The transcriptional coactivator PGC-1α is a potent regulator of skeletal muscle metabolism. Less is known about the structurally similar PGC-1α-related coactivator (PRC) that is enriched in myoblasts and adult skeletal muscle. The present study was designed to determine the effect of PRC on the metabolic profile of C2C12 myotubes. Overexpression of full-length PRC increased PRC gene expression by 2.7 ± 0.3-fold and protein content by 108 ± 5.3%. This modest elevation in PRC resulted in an increased rate of myoblast proliferation (61.5 ± 2.7%) and resulted in myotubes characterized by increased MyoD (18.2 ± 0.52%) and myosin heavy chain (15.4 ± 3.13%) protein.
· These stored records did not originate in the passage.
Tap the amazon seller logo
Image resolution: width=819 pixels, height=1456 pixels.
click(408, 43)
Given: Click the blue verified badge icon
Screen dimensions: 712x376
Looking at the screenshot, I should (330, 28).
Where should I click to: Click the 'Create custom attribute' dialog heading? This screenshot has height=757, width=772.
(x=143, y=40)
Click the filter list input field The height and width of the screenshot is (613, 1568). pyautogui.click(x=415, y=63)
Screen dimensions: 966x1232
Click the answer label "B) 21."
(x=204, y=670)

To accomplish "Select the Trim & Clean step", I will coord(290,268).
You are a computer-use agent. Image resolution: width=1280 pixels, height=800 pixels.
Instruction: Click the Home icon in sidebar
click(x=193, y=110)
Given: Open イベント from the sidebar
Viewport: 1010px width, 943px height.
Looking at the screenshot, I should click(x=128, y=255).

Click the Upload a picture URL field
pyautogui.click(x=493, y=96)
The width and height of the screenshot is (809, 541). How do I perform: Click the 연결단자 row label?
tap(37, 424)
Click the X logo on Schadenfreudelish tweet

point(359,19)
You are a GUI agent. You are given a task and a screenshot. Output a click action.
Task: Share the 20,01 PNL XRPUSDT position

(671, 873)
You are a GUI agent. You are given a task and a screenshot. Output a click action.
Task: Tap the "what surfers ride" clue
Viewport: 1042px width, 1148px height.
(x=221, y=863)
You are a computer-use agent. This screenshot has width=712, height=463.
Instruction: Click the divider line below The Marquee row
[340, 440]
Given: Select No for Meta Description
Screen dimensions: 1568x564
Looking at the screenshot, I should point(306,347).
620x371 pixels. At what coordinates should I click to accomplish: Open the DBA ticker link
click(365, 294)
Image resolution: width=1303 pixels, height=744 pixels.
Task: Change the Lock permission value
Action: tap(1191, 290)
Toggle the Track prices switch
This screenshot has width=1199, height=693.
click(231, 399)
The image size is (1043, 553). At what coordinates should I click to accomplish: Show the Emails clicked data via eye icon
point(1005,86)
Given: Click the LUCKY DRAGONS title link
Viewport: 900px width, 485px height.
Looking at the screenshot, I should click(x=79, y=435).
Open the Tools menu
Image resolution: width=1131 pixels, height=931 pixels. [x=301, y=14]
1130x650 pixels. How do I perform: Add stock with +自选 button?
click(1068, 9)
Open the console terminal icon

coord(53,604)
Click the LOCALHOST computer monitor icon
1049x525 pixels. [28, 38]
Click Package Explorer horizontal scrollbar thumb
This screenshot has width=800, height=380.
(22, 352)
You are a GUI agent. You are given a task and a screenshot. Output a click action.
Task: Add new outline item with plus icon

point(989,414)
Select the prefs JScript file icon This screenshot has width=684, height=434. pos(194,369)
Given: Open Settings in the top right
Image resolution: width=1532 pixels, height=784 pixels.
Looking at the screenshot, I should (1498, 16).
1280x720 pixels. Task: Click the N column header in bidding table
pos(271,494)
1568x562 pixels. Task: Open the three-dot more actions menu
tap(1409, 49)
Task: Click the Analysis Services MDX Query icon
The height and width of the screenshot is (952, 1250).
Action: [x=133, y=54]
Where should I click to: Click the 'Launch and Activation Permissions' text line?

PRC overexpressing myotubes showed increases in mRNA for some-COX4 (2.6 ± 0.18-fold), ATP5B (2.7 ± 0.34-fold) cytochrome c (5.1 ± 0.68-fold)-but not all, MTCO1 (0.61 ± 0.18-fold) and HAD (0.98 ± 0.36-fold) mitochondrial genes, as well as a significant increase in cytochrome-c (28.7 ± 7.02%) protein content. The enzyme activity of the electron transport chain (ETC) complex IV (3.7 ± 0.01-fold) and citrate synthase (2.1 ± 0.14-fold) was increased by PRC, as was the mtDNA:nucDNA ratio (11 ± 0.3%). PRC increased cellular respiration (142%), basal (197%) and insulin-stimulated (253%) glucose uptake, as well as palmitate uptake (28.6 ± 3.31%) and oxidation (31.1 ± 2.17%). Associated with these changes in function, PRC overexpression increased GLUT4 mRNA (4.5 ± 0.22-fold) and protein (13.8 ± 2.08%) and CPT1 protein (28.9 ± 4.23%). Electrical stimulation of C2C12 myotubes resulted in a transient increase in PRC mRNA that was smaller (2.1 ± 0.3-fold vs. 4.4 ± 0.23-fold) and occurred earlier (3 h vs. 6 h) than PGC-1α. Collectively, our data show that PRC promotes skeletal muscle myogenesis and metabolism in vitro, thus identifying PRC as a functional skeletal muscle coactivator capable of regulating mitochondrial substrate utilization and respiration.